Etant donné son grand âge, l'auteur du coup de feu a été relaxé.

Dimitri Denis est en colère. Alors que son frère Caldy a été opéré ce vendredi matin après s’être fait tiré dessus à la chevrotine par son voisin, il apprenait que ce dernier avait été relaxé et était donc rentré chez lui. Une information que le parquet de Mons a confirmé, expliquant que cette décision était liée à l’âge avancé du tireur, sans que le dossier ne soit clos pour autant.

Les faits se sont produits ce jeudi après-midi. Alors qu’il venait de rentrer chez lui, Caldy Denis constatait que son voisin avait détruit les palissades qu’il avait installé sur son terrain.
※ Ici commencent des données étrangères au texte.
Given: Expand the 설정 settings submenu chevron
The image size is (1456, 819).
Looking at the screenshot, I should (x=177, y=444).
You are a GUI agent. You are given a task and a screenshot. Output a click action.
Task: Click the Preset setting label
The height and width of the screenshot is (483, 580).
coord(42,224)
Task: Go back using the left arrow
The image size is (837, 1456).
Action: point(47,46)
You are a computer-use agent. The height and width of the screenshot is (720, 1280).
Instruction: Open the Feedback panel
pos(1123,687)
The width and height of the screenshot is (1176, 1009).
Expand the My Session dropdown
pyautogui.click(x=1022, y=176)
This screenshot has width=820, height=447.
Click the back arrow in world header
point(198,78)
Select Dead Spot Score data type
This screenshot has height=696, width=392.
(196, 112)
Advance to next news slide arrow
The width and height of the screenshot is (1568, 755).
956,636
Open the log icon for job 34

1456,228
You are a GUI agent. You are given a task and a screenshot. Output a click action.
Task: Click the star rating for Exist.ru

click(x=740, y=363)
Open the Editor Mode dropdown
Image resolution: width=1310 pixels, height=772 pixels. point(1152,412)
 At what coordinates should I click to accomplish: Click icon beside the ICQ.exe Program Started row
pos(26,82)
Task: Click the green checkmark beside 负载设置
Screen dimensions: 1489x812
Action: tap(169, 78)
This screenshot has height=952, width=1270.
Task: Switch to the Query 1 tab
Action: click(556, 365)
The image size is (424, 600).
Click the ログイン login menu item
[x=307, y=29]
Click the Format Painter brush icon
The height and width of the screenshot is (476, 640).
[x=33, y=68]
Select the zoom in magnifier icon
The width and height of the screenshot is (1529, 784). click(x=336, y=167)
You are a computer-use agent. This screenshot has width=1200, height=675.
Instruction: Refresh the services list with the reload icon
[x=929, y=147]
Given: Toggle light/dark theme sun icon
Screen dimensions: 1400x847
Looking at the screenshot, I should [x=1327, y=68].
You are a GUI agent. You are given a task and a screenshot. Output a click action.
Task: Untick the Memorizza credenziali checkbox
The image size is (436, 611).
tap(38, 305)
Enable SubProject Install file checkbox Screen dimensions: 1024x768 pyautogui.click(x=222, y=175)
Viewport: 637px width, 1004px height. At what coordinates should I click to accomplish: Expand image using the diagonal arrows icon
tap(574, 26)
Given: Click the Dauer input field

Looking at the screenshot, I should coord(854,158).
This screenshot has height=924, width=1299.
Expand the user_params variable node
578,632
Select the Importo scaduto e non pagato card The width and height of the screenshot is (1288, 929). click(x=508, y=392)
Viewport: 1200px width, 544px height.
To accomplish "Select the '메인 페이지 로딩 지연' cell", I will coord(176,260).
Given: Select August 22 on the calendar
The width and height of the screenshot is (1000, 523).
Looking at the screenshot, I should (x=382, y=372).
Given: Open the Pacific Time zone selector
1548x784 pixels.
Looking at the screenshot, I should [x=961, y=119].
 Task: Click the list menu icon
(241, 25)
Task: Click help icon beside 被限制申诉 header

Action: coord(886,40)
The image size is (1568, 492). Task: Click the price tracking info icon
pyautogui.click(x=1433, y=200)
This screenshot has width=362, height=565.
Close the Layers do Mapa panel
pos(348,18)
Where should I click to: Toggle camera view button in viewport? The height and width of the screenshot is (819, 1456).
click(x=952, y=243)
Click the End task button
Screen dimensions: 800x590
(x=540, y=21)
Voulant allant s’expliquer, il s’était retrouvé devant son voisin armé tandis que la femme de ce dernier le menaçait d’un râteau. La victime avait fait demi-tour. Mais alors qu’il était de dos, un coup était tiré.

Atteint d’une centaine de plomb au niveau des mollets, Caldy Denis a dû être hospitalisé et opéré. "Il vient de sortir de l’opération mais je n’ai pas encore pu avoir plus de nouvelles", explique son frère. "Je n’ai pas de mot, je ne comprends pas cette soit-disant justice qui permet à un homme de rentrer tranquillement chez lui après avoir tiré sur quelqu’un. Dire que je suis en colère serait un euphémisme."

Si ce conflit de voisinage a probablement atteint son apogée ce jeudi, il ne date pas d’hier. "Depuis plus d’un an, les choses sont compliquées. Mon frère a racheté l’habitation parce qu’il avait la possibilité d’y faire une salle de sport. Le fait que les clients y viennent et stationnent le long de son habitation et de celle de ses voisins, puisque la rue est étroite, n’a pas plu. Il s’agit pourtant d’un terrain communal. La commune a bien précisé au couple âgé que tout le monde pouvait stationner en cet endroit."

Mais rien n’y a fait et les tensions se sont intensifiées. "Les voisins sont allés jusqu’à griffer des voitures, éclater des pneus… La police n’a rien fait. À croire qu’elle attendait qu’un drame se produise. Aujourd’hui, c’est fait mais le voisin se promène dans son jardin en sifflotant et en narguant ma belle-sœur. Je ne souhaite de mal à personne mais j’aimerais voir la réaction d’un juge ou d’un commissaire s’ils se retrouvaient à notre place."

Le parquet annonçait ce vendredi que la responsabilité était partagée entre les deux protagonistes. L’arme était par contre détenue illégalement et a donc été saisie. Bien connu dans la région, Caldy Denis ne jure que par le sport. « C’est vraiment quelqu’un qui a la main sur le cœur, il est apprécié de tout le monde. » Malheureusement, ses activités devront être mises entre parenthèses le temps de la revalidation.